Nachdem die einen Talkgäste das Podium verliessen, kamen Susanne Reitemeier- Lohaus und Selim Asar für die Grrrls Voice of HeRoes Duisburg und die HeRoes Duisburg auf das Podium. Sie berichteten von den empowernden Erfahrungen im „HeRoes“- Gesamtprojekt. Sie sprachen aber auch davon, unter welchen Bedingungen eine erfolgreiche Arbeit erfolgen kann, was also auch geboten werden muss. Fachliche Anleitung gehört manchmal dazu, aber zumeist vor allem eines: Geduld, Zeit und die Fähigkeit, thematische Auseinandersetzungen zu lenken sowie bei Notwendigkeit einen fachlichen Input. Die Argumente, die Themen an sich, den Drive zur Auseinandersetzung haben die jungen Menschen bereits selber, aber sie brauchen einen Raum und die Möglichkeit, sich untereinander zu treffen. Untereinander meint, dass es einen eigenen Wert hat, mit Menschen zusammen zu kommen, ohne Zwang, ohne Vorgabe, um sich zu öffnen, um dabei zu bleiben und somit die Basis zu legen, sich reflektiert den Fragen stellen zu können. Insbesondere deswegen erscheint das drohende Projekt- aus so schwerwiegend.

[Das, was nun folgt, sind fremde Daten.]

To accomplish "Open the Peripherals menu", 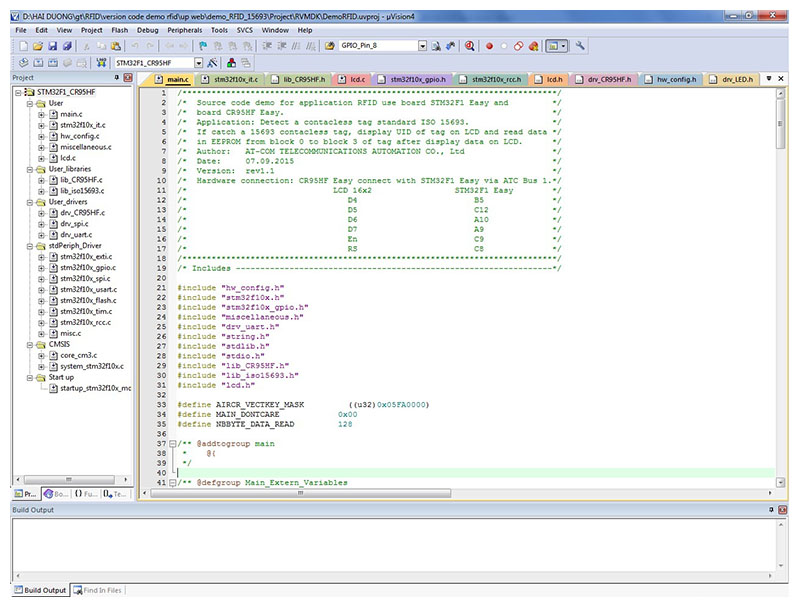I will point(183,31).

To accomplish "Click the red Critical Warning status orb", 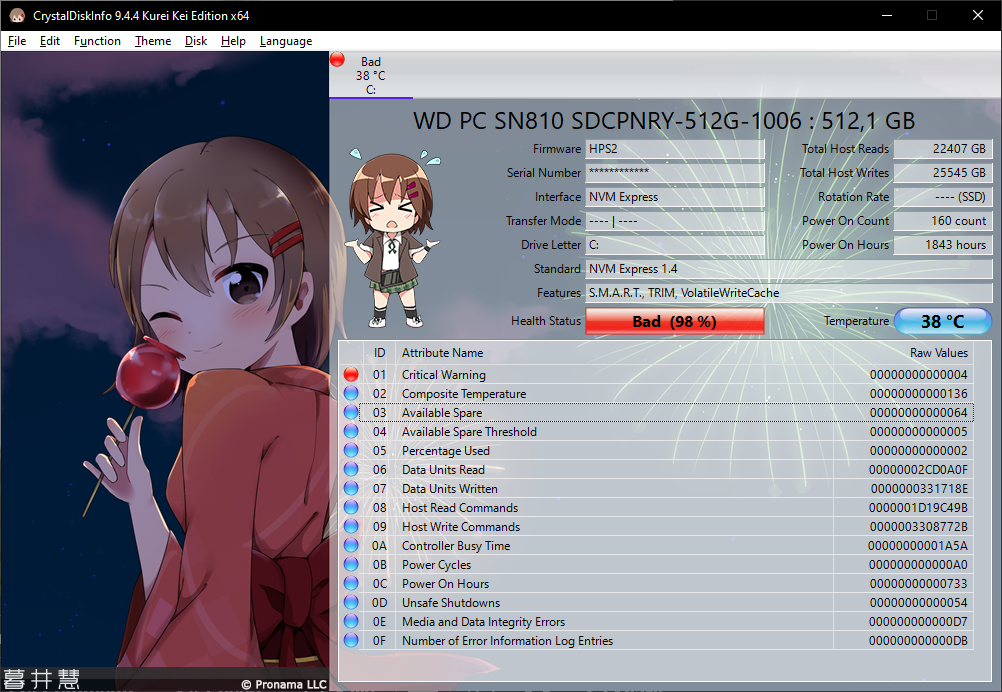I will [x=351, y=374].
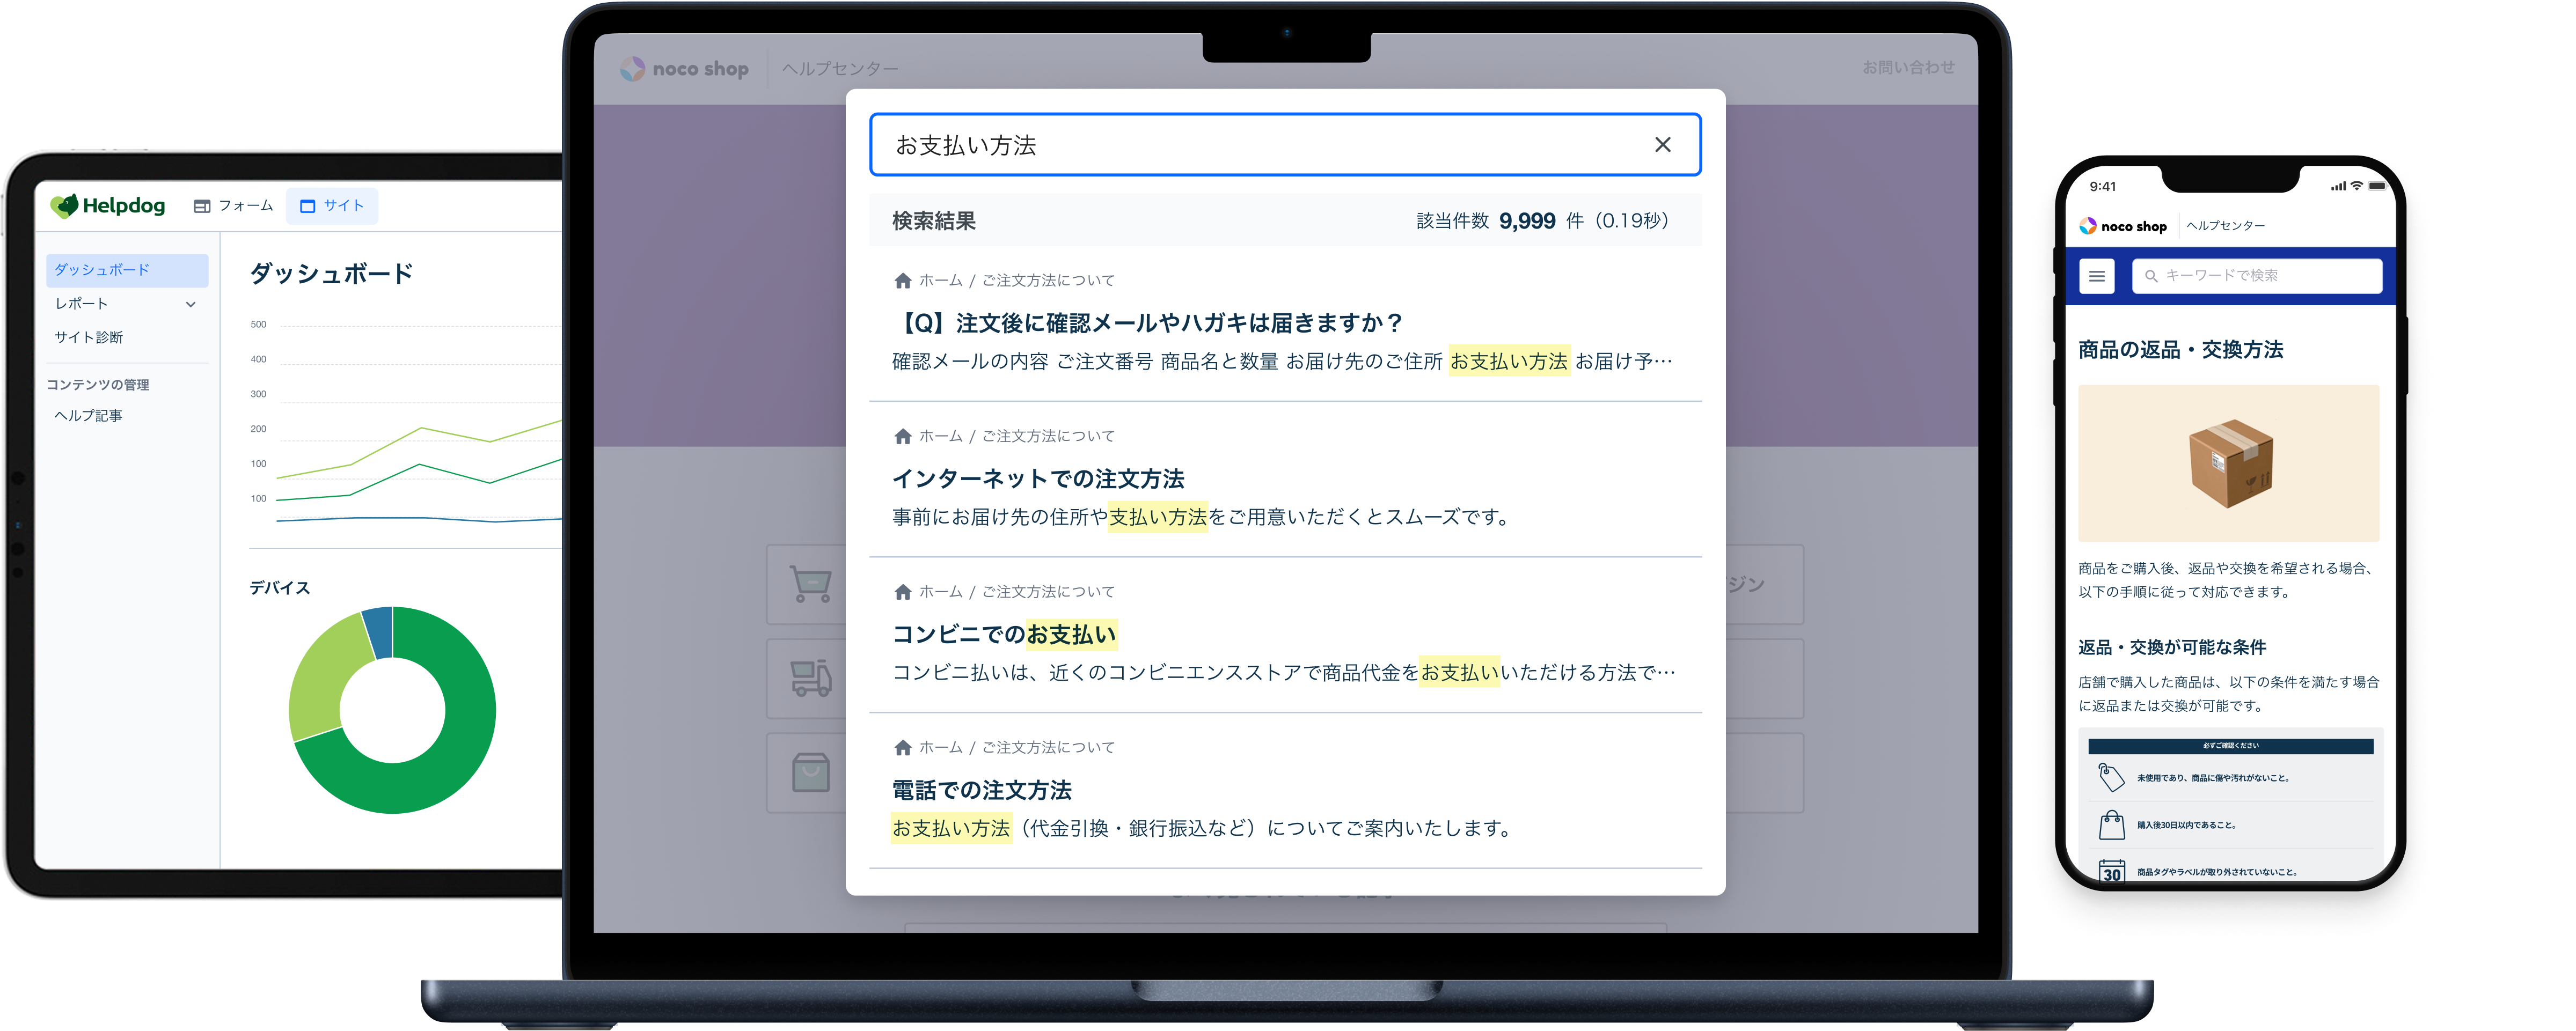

Die kommenden zwei Podiumsgäste Hatice Tekes und Merve Boyazi von den Grrrls Voice schilderten es ganz persönlich auch als Emanzipations-, als Wachstumsprozess, welcher beiden mehr Selbstvertrauen gibt und sie zu deutlich gefestigteren Menschen macht. Insbesondere ihre Erfahrungen rund um das Video zur 120 dB- Kampagne gab ihnen aufgrund der Reaktionen Kraft und Selbstvertrauen. Denn neben dem Shitstorm bekamen sie Solidarität, für Ihre Positionen, sich als Feminist*innen gegen rechte Vereinnahmung und Ausgrenzung zur Wehr zu setzen, andererseits aber auch als Unterstützung gegen die Hasskommentare. Ihre Enttäuschung über das drohende Projektaus hielten beide deswegen auch nicht zurück. „Wer ist eigentlich schuldig, wenn die Jugend verloren geht“ fragte Hatice Tekes, und bezogen darauf, wie insbesondere in Zeiten von Hatespeech die Einstellung eines Projektes, in dem es um eine Auseinandersetzung mit den Positionen anderer Menschen geht, wirkt, fragte Merve Boyaci „Was haben wir getan, dass man uns so vernachlässigt, obwohl uns das Projekt so gut tut.“ Eine berechtigte Frage, auf die auch die Schlussrednerin Dr. Katharina Greszczuk keine Antwort gab.

Und das ist dann auch das einzige, was den Eindruck des Tages ein wenig trübt. Es waren tolle Menschen, Jugendliche, Erwachsene, Pädagog*innen, engagierte Menschen, welche sich mit für sie relevanten Themen auseinander setzen, sich bewaffnet mit Blog und Videokamera für bessere Bedingungen einsetzen und Jugendlichen eine Stimme geben. Das nennt sich Partizipation, und zwar auf Augenhöhe. In diesem tollen Projekt muss sich niemand verstecken, es ist gelebter Diskurs, gelebte Demokratie, und es befriedigt ein Bedürfnis der jungen Menschen, wahr genommen zu werden, Gewicht zu haben. Sie wachsen daran und entwickeln Selbstbewusstsein, Haltung, und lernen, diese friedlich zu vertreten. Solidarität gegen Diskriminierung, Auseinandersetzung in der Tiefe statt schnell gelieferte Erklärungen, keine schnellen Ergebnisse, dafür das Erlernen eigener Überzeugungen und Einstellungen, und das bei vielen jungen Menschen sind die Merkmale guter Sozialer Arbeit mit jungen Menschen, welche als Multiplikator*innen Monat für Monat vielen tausend Menschen zur Verfügung stehen. Das reicht wohl leider nicht dafür aus, um weiter gefördert zu werden. Aber das sollte es.